**Material for the task**
>>>

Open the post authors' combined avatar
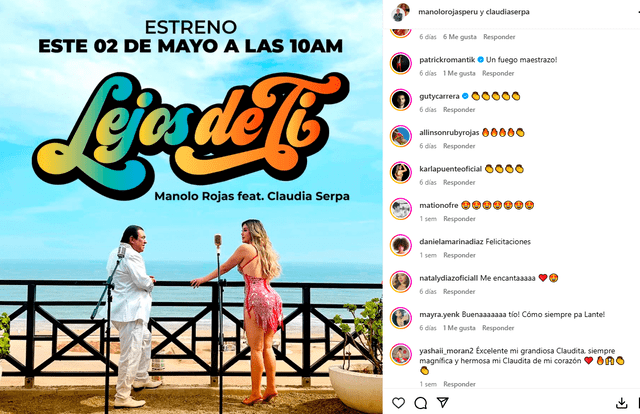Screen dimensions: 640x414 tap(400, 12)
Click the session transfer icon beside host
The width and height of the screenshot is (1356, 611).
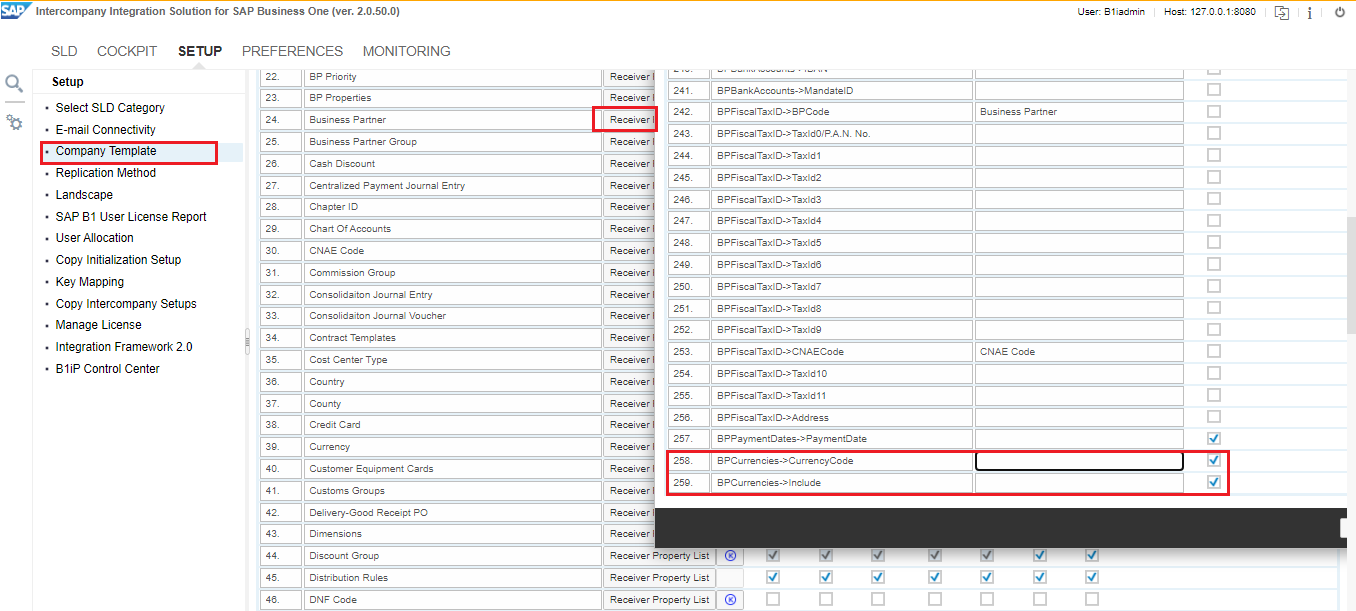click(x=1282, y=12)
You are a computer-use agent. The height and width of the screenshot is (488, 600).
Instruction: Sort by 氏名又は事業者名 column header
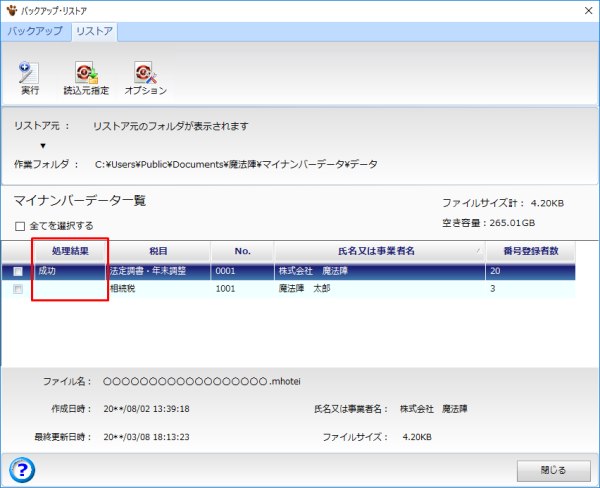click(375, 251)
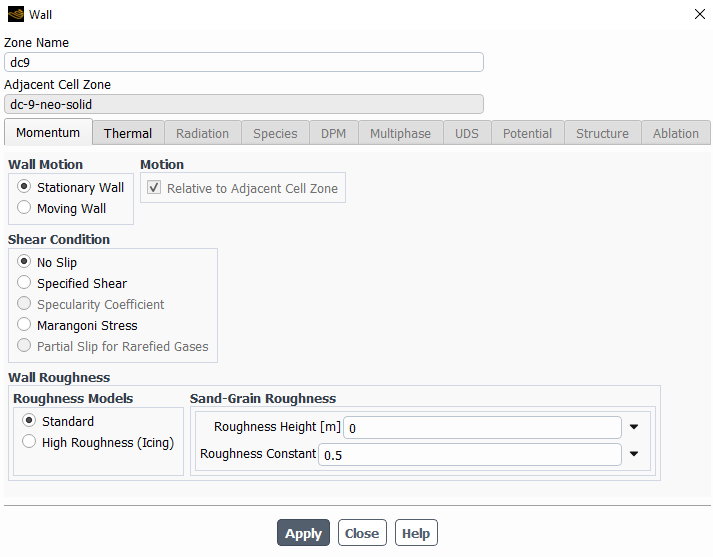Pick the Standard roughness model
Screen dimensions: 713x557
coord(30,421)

<<<
>>>

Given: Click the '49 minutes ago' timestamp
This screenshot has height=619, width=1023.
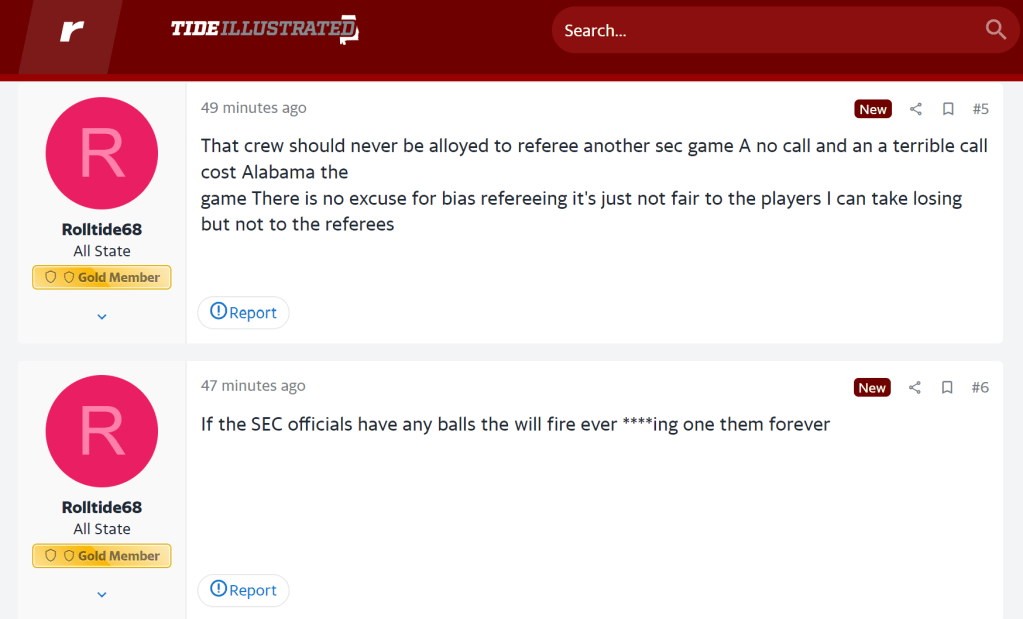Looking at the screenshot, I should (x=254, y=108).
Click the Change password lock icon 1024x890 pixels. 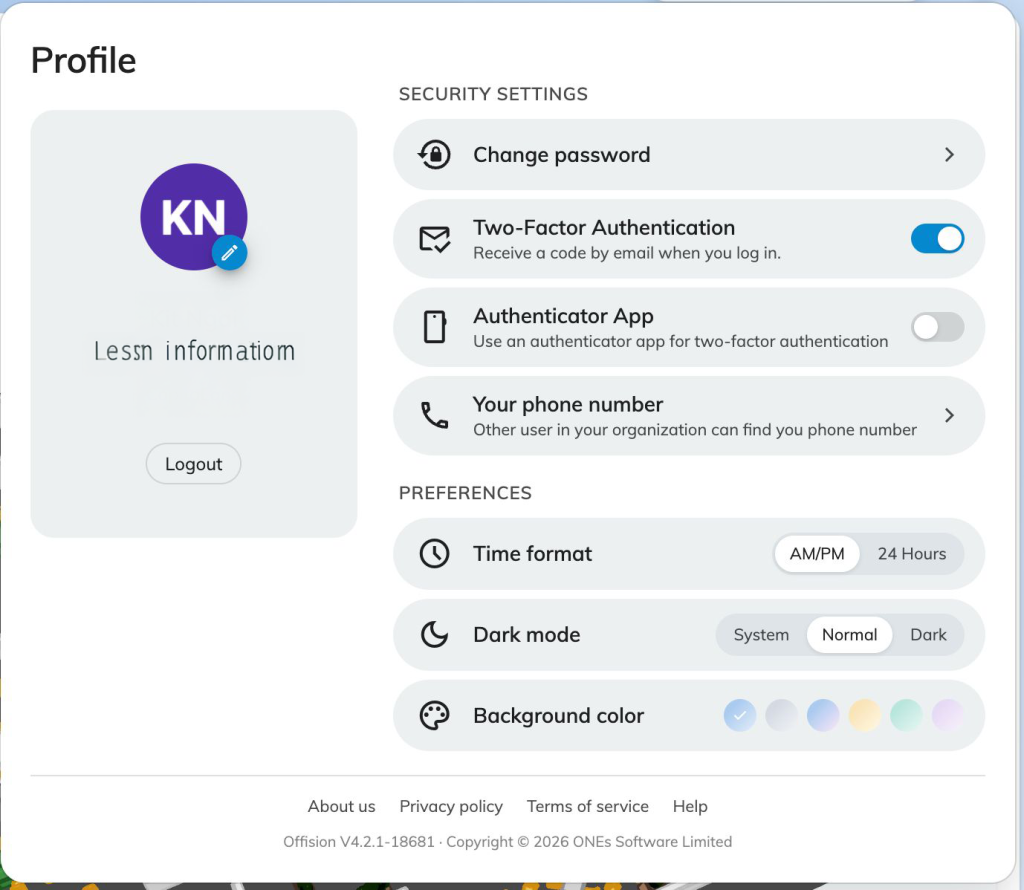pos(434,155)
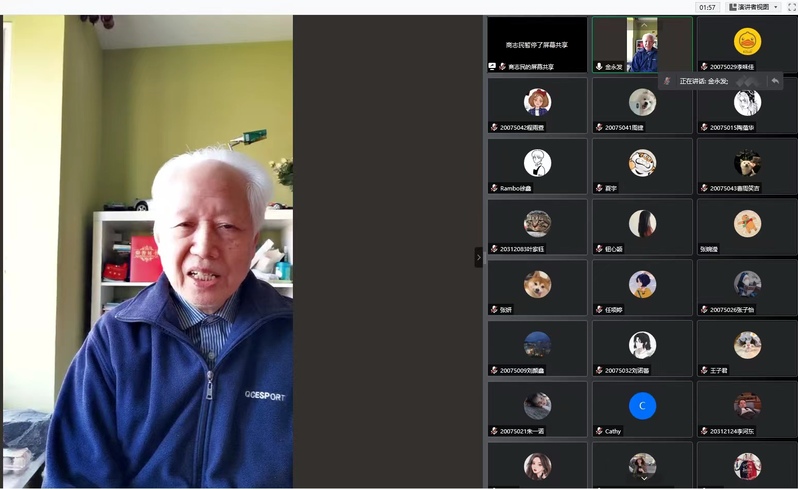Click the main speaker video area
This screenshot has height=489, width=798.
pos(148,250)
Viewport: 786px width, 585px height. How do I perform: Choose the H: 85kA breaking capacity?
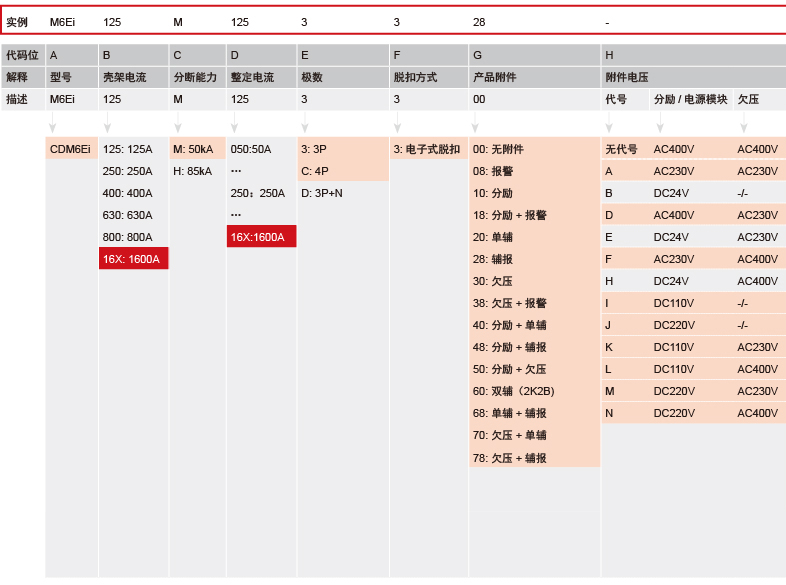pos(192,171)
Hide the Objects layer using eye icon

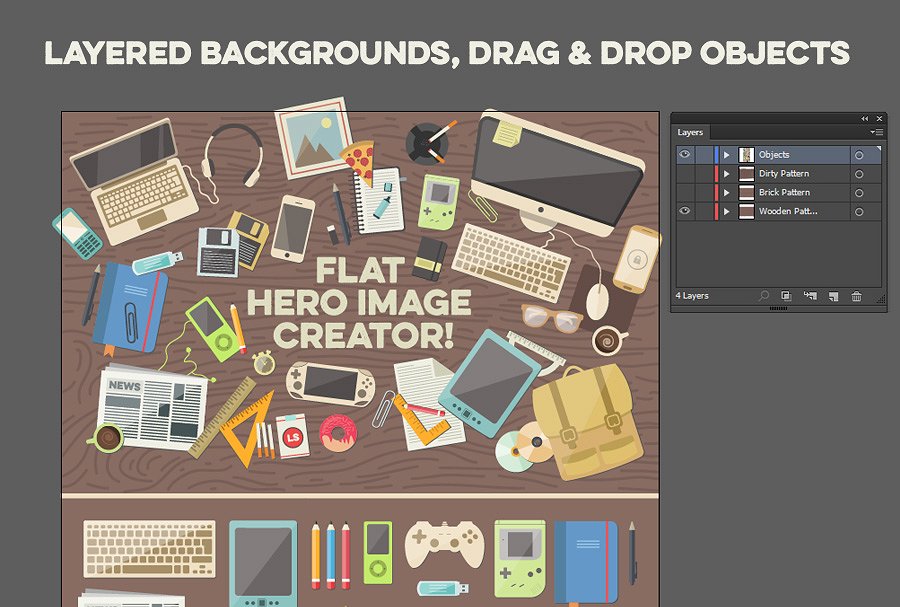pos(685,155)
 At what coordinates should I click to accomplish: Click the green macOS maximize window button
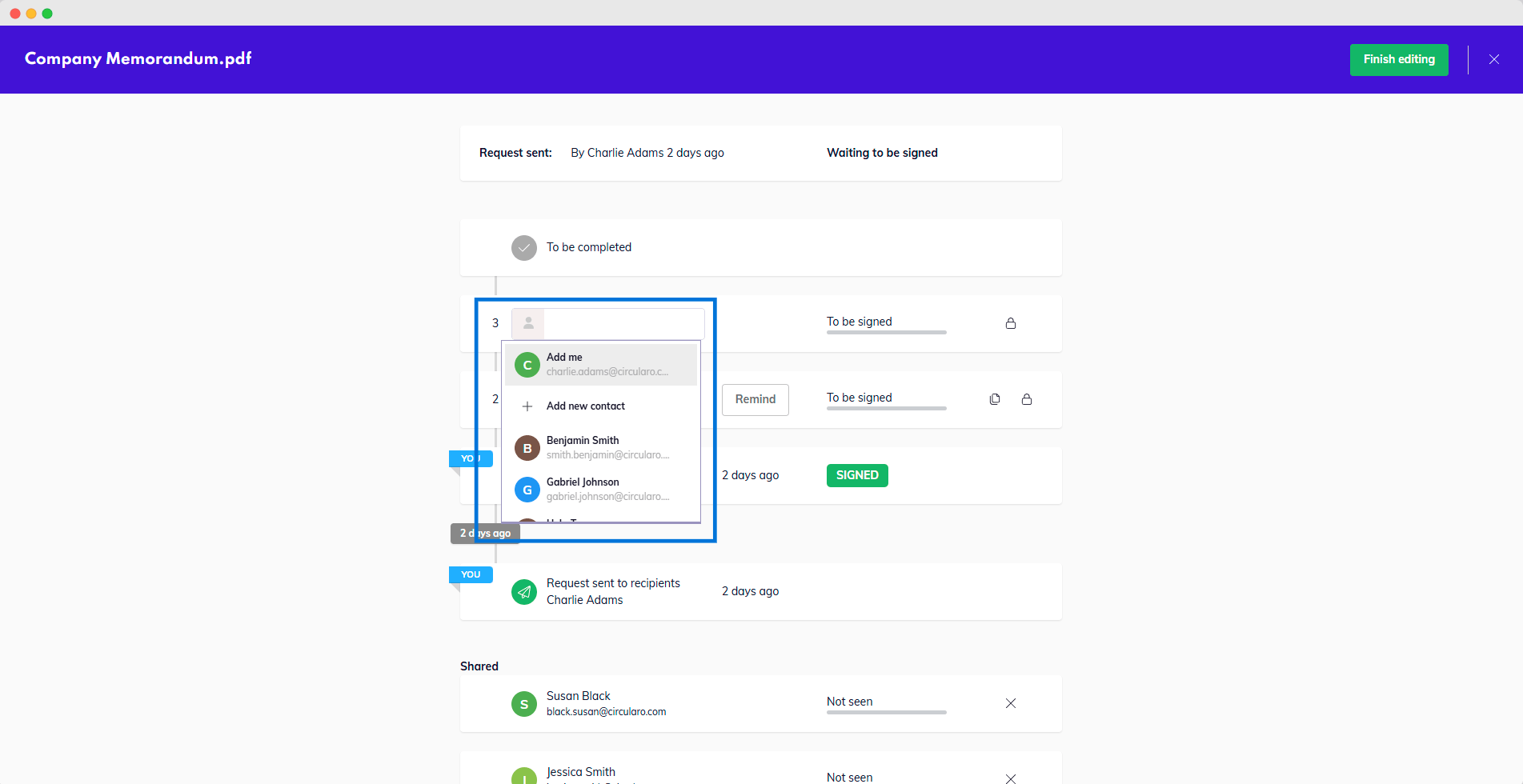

<<<
>>>

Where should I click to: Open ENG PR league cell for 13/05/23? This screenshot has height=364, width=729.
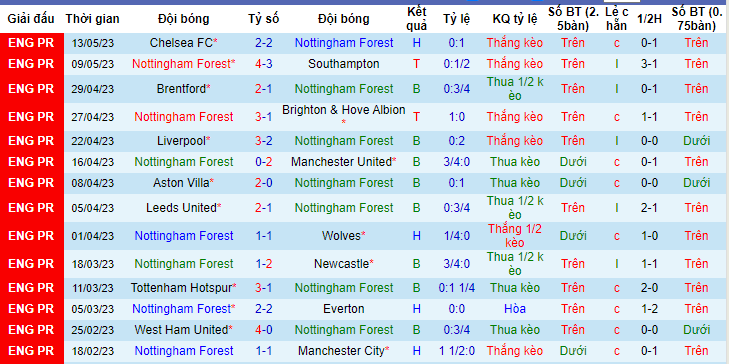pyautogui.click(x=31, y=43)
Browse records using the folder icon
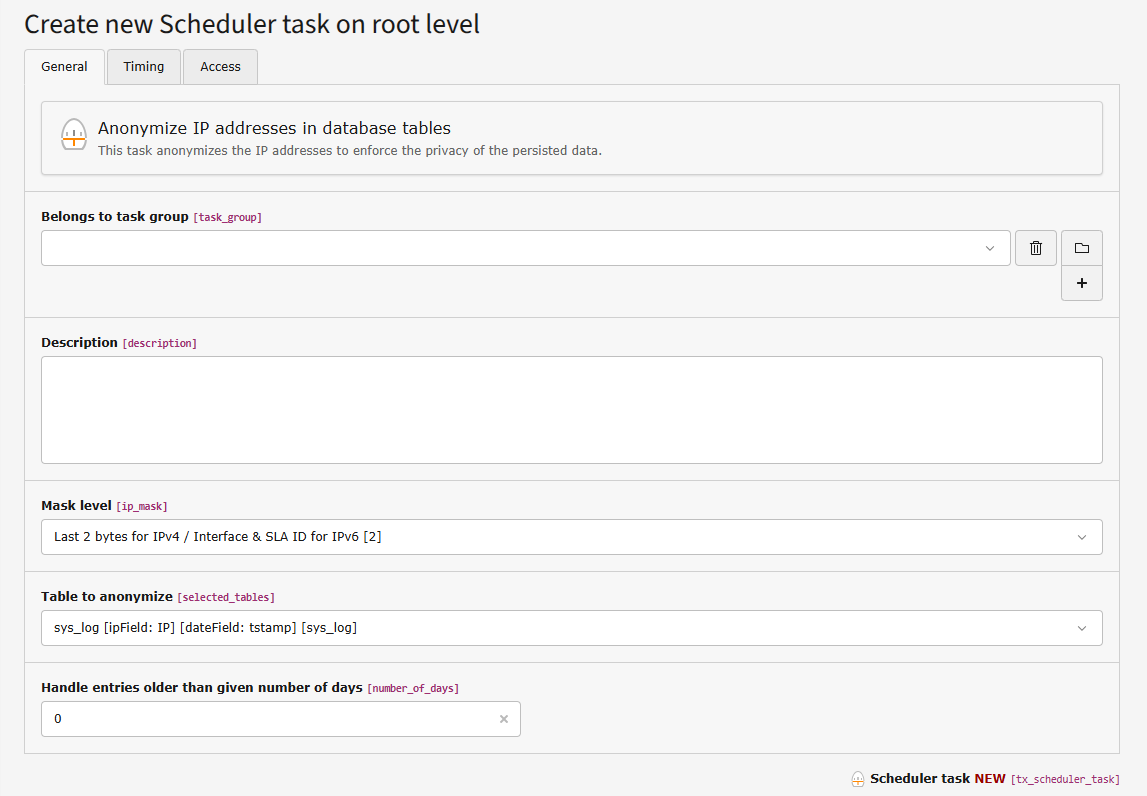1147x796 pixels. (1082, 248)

<<<

**Exercise details**
Within the material above, only the stretch from the line holding "Hide the Objects layer using eye icon" through the line holding "At what coordinates" is to be restated exactly. Pictures are dropped.

**Solution to this exercise**
Hide the Objects layer using eye icon

pos(685,155)
 At what coordinates should I click to accomplish: Click the green macOS maximize window button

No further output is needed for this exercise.